Good a sequel though this movie is, I can't help but feel a sense of missed opportunity considering how the creators of the first installment originally envisioned a long running 'Friday' series that would focus on a different story with each entry. After all, Jason Voorhees was supposedly dead at the bottom of Crystal Lake, with his appearance in the original movie only a nightmare vision and the real killer being his mother. But various big shots in control of the money side of things demanded that the killer in part 2 be an adult Jason who had somehow survived his childhood drowning incident and spent the rest of his youth living as a hermit in the nearby woods until witnessing the decapitation of his mad mother. Taking her severed head, he builds a shrine to her and starts his own killing spree supposedly on her whim.



That's the more than slightly preposterous set up for the second Friday movie. After the credits we are re-introduced to Alice Hardy, the surviving heroine of the first installment. It has been two months since all her friends were massacred at Camp Crystal Lake and she is now trying to get on with her life and forget all about it. But somebody is not about to let her get off the hook so easily and she soon departs this world via a screwdriver in the temple. I hate it when this happens in sequels. Killing off the protagonist in a post credits sequence really undermines everything they achieved in the previous movie. I felt the same way about Alien 3 (1992) when Hicks and Newt are revealed to have been killed before the credits even started! What a downer!

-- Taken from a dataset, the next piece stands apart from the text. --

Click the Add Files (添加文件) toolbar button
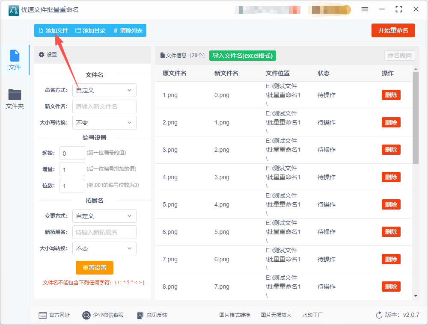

But I digress. Not long after this gruesome affair, a group of teens are Crystal Lake bound once more. A new training camp for camp counsellors has been set up and soon we are subjected to watching these hopefuls perform various wholesome activities like forest runs, carpentry and cook-outs (all done whilst wearing obscenely small shorts, I might add). Crazy Ralph turns up to do his doomsaying bit and 'heed my warning' speech just as he did in the first film, and of course he goes ignored by the gleeful youngsters. There is also a spooky campfire story which serves to inform us that there are folks about who believe that little Jason Voorhees didn't drown all those years ago and is in fact living in the woods like a savage.

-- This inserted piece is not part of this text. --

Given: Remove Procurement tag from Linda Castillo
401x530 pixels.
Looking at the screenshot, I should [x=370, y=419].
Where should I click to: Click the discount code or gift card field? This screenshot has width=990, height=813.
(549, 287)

With all that exposition out of the way, the film is free to get on with its killings. First up is poor old Crazy Ralph who is garroted while spying on a couple of teens making out. Don't know why he was still lurking around, but that'll learn him! The following day another couple, inspired by the local tales, decide to check out the abandoned (and strictly off limits) Camp Crystal Lake. All they find is a dead dog belonging to one of the other camp counsellors. A cop catches them snooping around and hauls them back to the training camp for a stern ticking off before getting a claw hammer in the skull whilst chasing a mysterious stranger into the woods on his way back to the station.

Things really get moving when most of the counsellors head out for a night on the town, leaving just six remaining for an evening of arm wrestling, making out and playing video games on some antiquated handheld device that even I don't recognise. Needless to say, they don't quite get the quiet night in they were hoping for.

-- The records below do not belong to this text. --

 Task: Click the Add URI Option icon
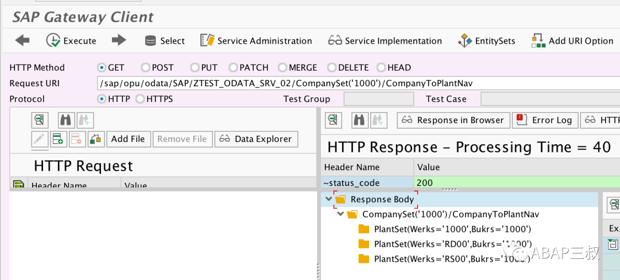(x=538, y=40)
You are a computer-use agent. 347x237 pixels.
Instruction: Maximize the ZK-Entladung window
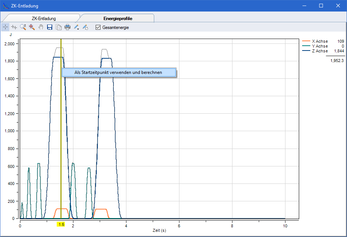point(321,6)
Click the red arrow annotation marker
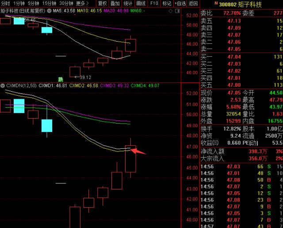283x228 pixels. tap(138, 151)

One of the best things about the movie is it's protagonist. Amy Steel plays 'Ginny' the girlfriend of the camp leader. She proves to be the epitome of the 'Final Girl' archetype - brave, resourceful and smart. Despite a scene where she is hiding under a bed, literally urinating with terror (what the hell was that all about anyway?), Ginny uses her smarts to outwit the killer in the film's conclusion - donning Mrs Voorhees's old sweater and playing mind games with Jason.

Oh, and then there is that final scare which is a retread of the most popcorn-tossing moment in the first movie - Jason's sudden appearence just when we think it's all over. Turns out to be a dream of course, but we at least get to see what he looks like under that pillow case and it ain't pretty.